━━━━━ PROVIDED MATERIAL ━━━━━

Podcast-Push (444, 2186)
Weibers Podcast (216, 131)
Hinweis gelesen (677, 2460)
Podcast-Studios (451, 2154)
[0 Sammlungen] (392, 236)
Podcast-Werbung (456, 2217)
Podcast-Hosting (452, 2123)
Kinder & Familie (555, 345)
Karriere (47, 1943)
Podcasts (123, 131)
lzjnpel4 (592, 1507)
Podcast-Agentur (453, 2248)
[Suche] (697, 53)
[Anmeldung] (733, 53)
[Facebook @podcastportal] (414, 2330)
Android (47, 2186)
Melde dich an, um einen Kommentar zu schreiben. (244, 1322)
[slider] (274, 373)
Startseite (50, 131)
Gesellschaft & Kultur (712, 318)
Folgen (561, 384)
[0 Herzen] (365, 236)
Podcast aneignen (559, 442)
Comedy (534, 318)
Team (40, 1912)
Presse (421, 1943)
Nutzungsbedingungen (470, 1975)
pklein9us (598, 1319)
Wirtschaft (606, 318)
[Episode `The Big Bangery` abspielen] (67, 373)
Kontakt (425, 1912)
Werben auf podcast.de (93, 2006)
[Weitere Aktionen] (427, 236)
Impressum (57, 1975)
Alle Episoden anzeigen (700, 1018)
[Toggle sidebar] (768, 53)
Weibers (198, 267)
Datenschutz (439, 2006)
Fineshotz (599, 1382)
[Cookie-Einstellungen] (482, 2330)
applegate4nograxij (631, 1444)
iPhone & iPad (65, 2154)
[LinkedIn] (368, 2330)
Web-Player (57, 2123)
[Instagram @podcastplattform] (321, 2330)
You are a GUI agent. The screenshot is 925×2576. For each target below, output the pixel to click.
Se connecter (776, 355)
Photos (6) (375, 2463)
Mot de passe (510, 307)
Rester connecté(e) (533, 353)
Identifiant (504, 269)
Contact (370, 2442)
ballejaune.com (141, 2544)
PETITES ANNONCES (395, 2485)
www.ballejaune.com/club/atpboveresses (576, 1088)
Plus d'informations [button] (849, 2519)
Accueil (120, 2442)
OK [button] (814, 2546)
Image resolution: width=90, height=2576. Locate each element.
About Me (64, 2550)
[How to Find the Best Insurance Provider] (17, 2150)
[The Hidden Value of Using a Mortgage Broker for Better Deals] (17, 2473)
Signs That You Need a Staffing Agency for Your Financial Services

━━━━━

→ **WHAT YOU WILL DO**:
Exactly as written, please output every entry.

→ **REPLY**:
Podcast-Push (444, 2186)
Weibers Podcast (216, 131)
Hinweis gelesen (677, 2460)
Podcast-Studios (451, 2154)
[0 Sammlungen] (392, 236)
Podcast-Werbung (456, 2217)
Podcast-Hosting (452, 2123)
Kinder & Familie (555, 345)
Karriere (47, 1943)
Podcasts (123, 131)
lzjnpel4 (592, 1507)
Podcast-Agentur (453, 2248)
[Suche] (697, 53)
[Anmeldung] (733, 53)
[Facebook @podcastportal] (414, 2330)
Android (47, 2186)
Melde dich an, um einen Kommentar zu schreiben. (244, 1322)
[slider] (274, 373)
Startseite (50, 131)
Gesellschaft & Kultur (712, 318)
Folgen (561, 384)
[0 Herzen] (365, 236)
Podcast aneignen (559, 442)
Comedy (534, 318)
Team (40, 1912)
Presse (421, 1943)
Nutzungsbedingungen (470, 1975)
pklein9us (598, 1319)
Wirtschaft (606, 318)
[Episode `The Big Bangery` abspielen] (67, 373)
Kontakt (425, 1912)
Werben auf podcast.de (93, 2006)
[Weitere Aktionen] (427, 236)
Impressum (57, 1975)
Alle Episoden anzeigen (700, 1018)
[Toggle sidebar] (768, 53)
Weibers (198, 267)
Datenschutz (439, 2006)
Fineshotz (599, 1382)
[Cookie-Einstellungen] (482, 2330)
applegate4nograxij (631, 1444)
iPhone & iPad (65, 2154)
[LinkedIn] (368, 2330)
Web-Player (57, 2123)
[Instagram @podcastplattform] (321, 2330)
You are a GUI agent. The screenshot is 925×2576. For each target below, output the pixel to click.
Se connecter (776, 355)
Photos (6) (375, 2463)
Mot de passe (510, 307)
Rester connecté(e) (533, 353)
Identifiant (504, 269)
Contact (370, 2442)
ballejaune.com (141, 2544)
PETITES ANNONCES (395, 2485)
www.ballejaune.com/club/atpboveresses (576, 1088)
Plus d'informations [button] (849, 2519)
Accueil (120, 2442)
OK [button] (814, 2546)
Image resolution: width=90, height=2576. Locate each element.
About Me (64, 2550)
[How to Find the Best Insurance Provider] (17, 2150)
[The Hidden Value of Using a Mortgage Broker for Better Deals] (17, 2473)
Signs That You Need a Staffing Agency for Your Financial Services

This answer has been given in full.